Newsom has recently blocked the parole reommendations of other former Manson followers — most notably Leslie Van Houten, whose release was reversed by the governor in March. It was the fifth time Van Houten had been granted parole only to have the recommendation overruled by the state’s governor.

Patricia Krenwinkel, returns to their cells on November 19, 1970.
Patricia Krenwinkel, returns to their cells on November 19, 1970.

One of the defendants in the Tate-LaBianca murders Patricia Krenwinkel, returns to their cells on November 19, 1970. Photo: Getty images

On Aug. 9, 1969, Krenwinkle — along with Manson family members Charles “Tex” Watson, Susan Atkins and Linda Kasabian — entered the Los Angeles home of pregnant actress Sharon Tate and director Roman Polanski, killing Tate, celebrity hair stylist Jay Sebring, writer Wojciech Frykowski, coffee heiress Abigail Folger and Steven Parent. 

Krenwinkel also participated the following evening in the double murder of grocer Leno LaBianca and his wife Rosemary, whom she stabbed repeatedly with a fork.

The series of murders, carried out at the behest of Charles Manson, were a contrived attempt to spark a race war — famously referred to as “Helter Skelter,” prosecutors said. 

Krenwinkel was convicted in the murders in 1969 and later sentenced to life in prison.

At least one surviving family member of the Manson family murders victims is disgusted by the Los Angeles County District Attorney’s absence from Thursday’s parole hearing.
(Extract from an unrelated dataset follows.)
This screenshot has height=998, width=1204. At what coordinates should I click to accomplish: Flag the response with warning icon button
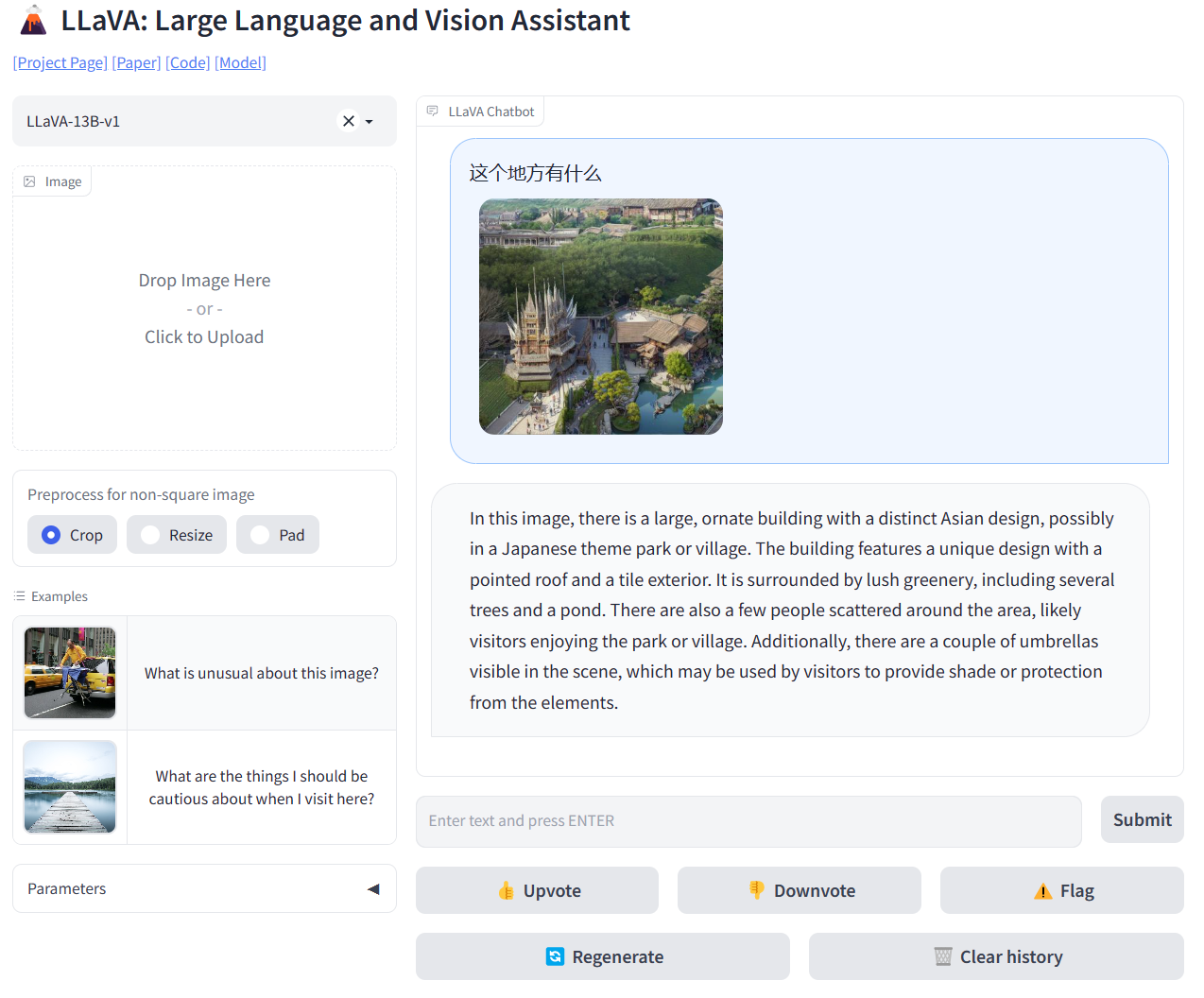pos(1061,890)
“Our victims' rights are going right out the window,” Debra Tate, the sister of Sharon Tate, who sat in on Thursday’s parole hearing, told Oxygen.com by telephone from California. “Yesterday’s hearing was an absolute outrage and a full blown testimony that this is indeed happening. There’s a lot to be done in the state of California, there's a lot to be done in the country. Our systems are failing us.”

Tate, 69, also accused the county district attorney of “handicapping” victim’s families. 

“We don’t have representation in those hearings, which means we don’t have an entity that can ask questions and give us a better understanding of the mindset and the circumstances,” she added.

Gascon — a Democrat who ran on criminal justice reform platform — has come under fire from the families of victims in other cases, many of whom are frustrated with his policy to stop attending parole hearings.

Several family members of Robert F. Kennedy’s family repeatedly slammed Gascon for not challenging the release of Sirhan Sirhan, who assassinated the star senator and presidential hopeful in 1968. Sirhan was recommended for parole in 2021, but his release was later blocked by Newsom’s office.

Tate, an outspoken advocate for her slain sister — who she called "all-around wonderful soul" — and other Manson family victims, said she’s attended roughly 50 parole hearings for various Manson family members since the 1980s. She disputed that Krenwinkel was reformed.

“Ms. Krenwinkel is one of the most heinous and notorious female killers in American history and the most active participant under the Manson family," she explained. "I’m going to call them the Manson crime family, because that is indeed what they were. She wasn’t an innocent bystander.”

Krenwinkel’s attorney, Keith Wattley, however, argued his client was no longer a threat to the public.

"Ms. Krenwinkel shows the worst of what can happen when whites believe a race war is inevitable,” Keith Wattley, Krenwinkel’s lawyer, told Oxygen.com in a statement on Friday. “It also shows the best of what can happen when that idea is replaced with real human connection, empathy and transformation."

"Under the law, Ms. Krenwinkel has so thoroughly completed that transformation that she must be released — even if we are horrified by what she did," he added. "She is, too." 

He called on Newsom to grant Krenwinkle’s release.

"There are more than 35,000 life-sentenced people in California prisons whose release depends on the belief that transformation is real,” Wattley added. “Under the law, Governor Newsom must embrace that concept and allow Ms. Krenwinkel to be released."

Krenwinkel is being housed at California Institution For Women in Chino, California.